Джи вяло поморщился:
– До преступника, допустим, ему ещё далеко-о…Видишь ли, – заговорил он назидательно, – нормальных людей роднит то, что все они после дела умнеют. А этот глупка, – саданул трембитой в бок машины, – и после дела продолжает пяткой креститься. Накололся – ша, притихни, не вкручивай щетинку. А он ломится в пузырь! Подайте ему на подносе какую-то справедливость. Насточертело всё это там, – ткнул большим оттопыренным пальцем вверх. – Вот я и везу. Теперь ему, может, и подадут… Хва-а-атушки плясать на чужих нервочках… После вчерашнего, – Джи с нажимом произнёс это слово, – шеф пожелал развеяться и ли-и-иично послушает его игру уже на трембите. В трембитах шеф знает толк. Его корешки бегут откуда-то оттуда, откуда и вы, – кивнул Ивану с Петром. – Так что трембиту он понимает. Оценит и трембиту и трембача.
– И что, на этот спектаклий обязательно везти по-чёрному? – пыхнула баба Любица.
– По форме… Как положено…
Наступило давящее безмолвие.
– И всё же? – сломав тишину, медленно произнёс Иван, – Чем же провинилась трембита наша?
– А тем, что за месяц она наделала больше, чем все дипломаты во все времена, – ясно ответил из-за решётки Гэс.
Река не может не течь к морю.
У муравья перед смертью крылья вырастают.
Самолет летел.
Перепачканный рвотой, старик лежал, как и обещал Джимка, на верхней багажной полке, завернутый в брезент, пристёгнутый к крючьям в стенке.
Со вчерашнего завтрака у старика не было во рту и маковой росинки, однако рвота долго его маяла. Его всего выворачивало наизнанку. Он скрючился, насколько позволяла бечёвка, которой был перехлёстнут в ногах, в поясе и по груди, заходился поминутно на рвоту, но рвать было уже нечем.
Наконец рвота отступилась.
Затихло всё в старике; вернулась ясность в сознание.
Старик забеспокоился. На тот ли самолёт попал? Тут ли мои? А как, как я выйду? Ка-ак?..
Старик мучил себя вопросами и ответить самому себе не мог, не мог вовсе и боялся любого ответа.

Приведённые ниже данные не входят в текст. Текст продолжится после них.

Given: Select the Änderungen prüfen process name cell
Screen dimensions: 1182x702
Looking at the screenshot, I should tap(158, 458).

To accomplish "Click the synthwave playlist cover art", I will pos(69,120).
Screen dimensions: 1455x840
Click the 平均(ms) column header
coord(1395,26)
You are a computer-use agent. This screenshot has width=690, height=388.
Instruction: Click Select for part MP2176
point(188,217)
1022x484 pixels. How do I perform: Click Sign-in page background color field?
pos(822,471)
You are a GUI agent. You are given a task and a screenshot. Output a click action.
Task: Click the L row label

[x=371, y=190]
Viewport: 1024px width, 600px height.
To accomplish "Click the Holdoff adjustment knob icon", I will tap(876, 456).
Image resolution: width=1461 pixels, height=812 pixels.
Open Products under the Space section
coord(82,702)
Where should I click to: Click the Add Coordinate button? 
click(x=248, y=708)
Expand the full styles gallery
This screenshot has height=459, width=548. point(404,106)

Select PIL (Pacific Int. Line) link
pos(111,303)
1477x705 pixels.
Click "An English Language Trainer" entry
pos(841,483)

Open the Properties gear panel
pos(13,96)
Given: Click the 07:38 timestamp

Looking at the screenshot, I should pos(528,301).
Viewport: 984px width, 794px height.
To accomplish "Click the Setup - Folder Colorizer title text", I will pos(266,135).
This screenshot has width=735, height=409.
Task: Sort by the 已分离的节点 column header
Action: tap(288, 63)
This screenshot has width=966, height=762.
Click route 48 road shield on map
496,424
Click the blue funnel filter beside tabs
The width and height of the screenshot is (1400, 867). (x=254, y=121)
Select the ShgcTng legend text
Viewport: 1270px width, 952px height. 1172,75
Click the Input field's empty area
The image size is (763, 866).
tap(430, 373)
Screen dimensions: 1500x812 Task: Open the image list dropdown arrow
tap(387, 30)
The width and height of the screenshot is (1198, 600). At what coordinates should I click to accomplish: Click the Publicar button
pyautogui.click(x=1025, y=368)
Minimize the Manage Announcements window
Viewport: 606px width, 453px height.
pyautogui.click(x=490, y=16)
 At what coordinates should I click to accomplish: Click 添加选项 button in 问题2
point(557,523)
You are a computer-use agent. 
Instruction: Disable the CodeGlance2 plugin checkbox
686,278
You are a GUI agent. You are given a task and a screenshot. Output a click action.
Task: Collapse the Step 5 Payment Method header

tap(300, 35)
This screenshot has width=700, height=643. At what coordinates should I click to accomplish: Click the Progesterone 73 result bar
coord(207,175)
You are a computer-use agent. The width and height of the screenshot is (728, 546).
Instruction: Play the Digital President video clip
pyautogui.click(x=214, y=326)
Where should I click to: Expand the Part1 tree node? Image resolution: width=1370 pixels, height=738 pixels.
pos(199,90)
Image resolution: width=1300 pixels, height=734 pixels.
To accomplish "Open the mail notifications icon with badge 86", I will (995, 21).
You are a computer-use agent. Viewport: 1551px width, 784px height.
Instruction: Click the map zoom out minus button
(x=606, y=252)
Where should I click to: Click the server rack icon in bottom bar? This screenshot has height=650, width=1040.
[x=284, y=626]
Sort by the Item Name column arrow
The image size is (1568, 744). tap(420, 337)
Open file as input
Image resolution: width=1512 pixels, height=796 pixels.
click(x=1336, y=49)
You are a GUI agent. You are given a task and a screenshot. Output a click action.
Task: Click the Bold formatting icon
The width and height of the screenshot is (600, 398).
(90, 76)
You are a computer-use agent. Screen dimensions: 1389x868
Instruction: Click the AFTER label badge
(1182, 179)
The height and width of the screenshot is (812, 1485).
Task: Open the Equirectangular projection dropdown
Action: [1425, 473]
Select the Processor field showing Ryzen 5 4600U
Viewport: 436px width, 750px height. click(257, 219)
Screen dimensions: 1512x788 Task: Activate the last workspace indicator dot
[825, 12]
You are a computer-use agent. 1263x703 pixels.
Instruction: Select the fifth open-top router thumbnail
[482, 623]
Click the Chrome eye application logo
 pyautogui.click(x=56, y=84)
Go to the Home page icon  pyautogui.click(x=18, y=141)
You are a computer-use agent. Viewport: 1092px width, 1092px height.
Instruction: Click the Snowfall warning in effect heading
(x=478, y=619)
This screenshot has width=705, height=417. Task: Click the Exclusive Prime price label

Откатывался моментами страх, твёрдый рассудок говорил:
«А вот возьмут и швыранут! Раскачают да в дверку… Лети, друже, откуда прилетел…»
Ёжился, с перепугу закрывая глаза, однако ясно видел себя, как летел в воздухе, выброшенный с самолета; и до того накатывала на бедолагу жуть, что почти физически чувствовал боль от удара при падении; кусая слабыми зубами хрусткий край брезента, задавленно мычал, стоном опасаясь выдать себя.